Thursday, March 1, 2018

Steuben Sheriff advocates for increase in state funding to increase SROs positions

BATH - As students returned to Marjorie Stoneman Douglas high school in Parkland, Fla. two weeks after 17 students and teachers died in an armed attack, Steuben County Sheriff Jim Allard said he favors an increase in state funds for school resource officers (SROs), social workers and guidance counselors. Steuben now has nine armed SROs in seven school districts, and two deputies assigned to the two BOCES campuses in Hornell and Painted Post. In the Corning-Painted Post district Steuben provides three SROs, two at the high school and one at the middle school. All Steuben SROs have at least twenty years of policing experience and have attended and completed the ALERRT active shooter training course. Steuben’s five-year-old program hires recently retired police officers whose post retirement earnings are capped at $30,000 annually within any government agency due to NYS pension regulations. Allard said an increase in salary would not benefit individual officers as much as would an increase in reimbursable aid to school districts. "The increase in reimbursable aid would allow schools to provide additional SROs beyond the current coverage," Allard said.
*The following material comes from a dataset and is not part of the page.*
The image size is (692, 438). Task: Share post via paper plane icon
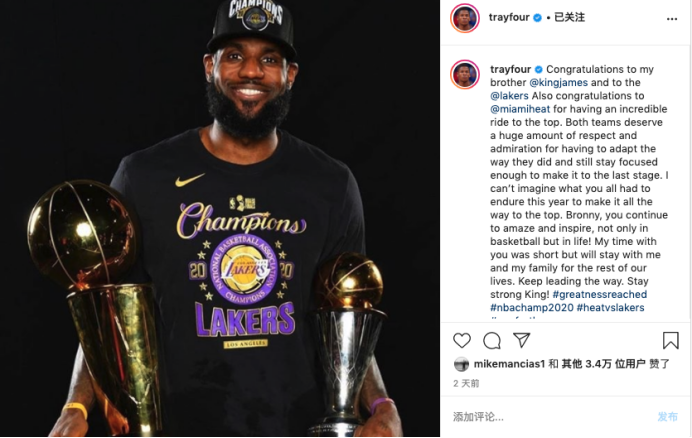(x=522, y=340)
Allard said funding more SRO positions is a better option than firearm training for schoolteachers. "Without the adequate mindset, training or physical conditioning, the armed teacher is likely to become a target of opportunity for a determined attacker to arm themselves from the very firearm carried by the teacher," Allard said. "That reduces the effectiveness of physical security barriers to bringing a weapon on school grounds by an attacker." Allard said in the civilian police academy all students participate in a reality-based "use of force" scenario. "What we experienced was that in a first time use of force situation, some students utilized deadly physical force without justification, some did not use force when justified and some simply froze," he said. "And this occurred in a controlled training environment, not in a real situation, in which the body is reacting to an adrenaline onset and attempting to function during a traumatic moment of immense crisis."